Given passage
Whilst the famous Lederhosen outfit has become something of a fun fancy dress costume all over the world, this traditional ensemble was once considered to be a serious wardrobe choice designed for those who needed to endure a full day of hard physical work; essentially, it’s a symbol of the tough and resilient working class. The Lederhosen was the working man’s garment of choice due to it being extremely durable (more so than most fabric garments) as well as being very easy to clean. Today though, the Lederhosen is worn as traditional leisurewear, especially for national celebrations and festivals. So if you’re off to Oktoberfest this year, don’t forget to pack your Lederhosen!
Every region in the world is easily identifiable by the kind of clothing that was traditionally worn there. From the ‘kimonos’ worn in Japan to the ‘sarees’ draped in India, from the ‘kilts’ of Scotland to the ‘pueblas’ of Mexico, these outfits were, and still are, synonymous with the culture of the country. Clothing that was traditionally worn in Germany is no different. The clothes that men and women wore traditionally tell us a lot about the country and its culture.

Provided data
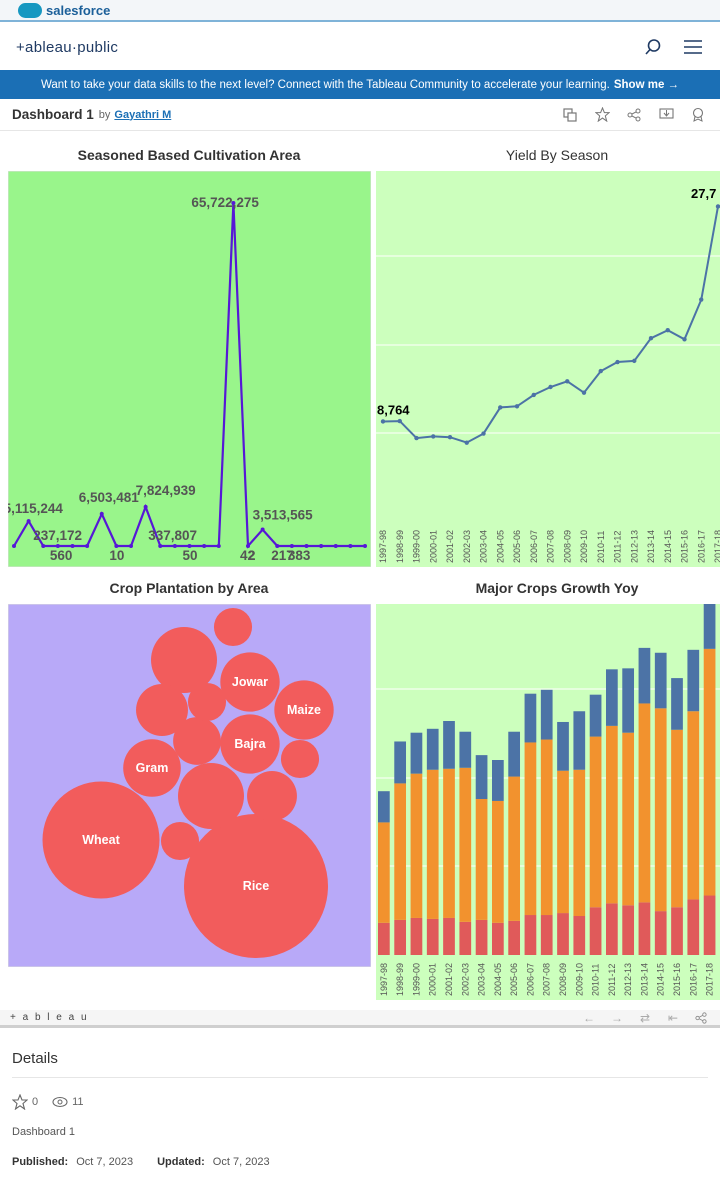  What do you see at coordinates (143, 114) in the screenshot?
I see `author-link: Gayathri M` at bounding box center [143, 114].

Exercise
Transcribe everything in the Lederhosen text from "Whilst the famous" down to "pack your Lederhosen!". This data was taken from somewhere else and is not tied to the Lederhosen text.

Answer
Whilst the famous Lederhosen outfit has become something of a fun fancy dress costume all over the world, this traditional ensemble was once considered to be a serious wardrobe choice designed for those who needed to endure a full day of hard physical work; essentially, it’s a symbol of the tough and resilient working class. The Lederhosen was the working man’s garment of choice due to it being extremely durable (more so than most fabric garments) as well as being very easy to clean. Today though, the Lederhosen is worn as traditional leisurewear, especially for national celebrations and festivals. So if you’re off to Oktoberfest this year, don’t forget to pack your Lederhosen!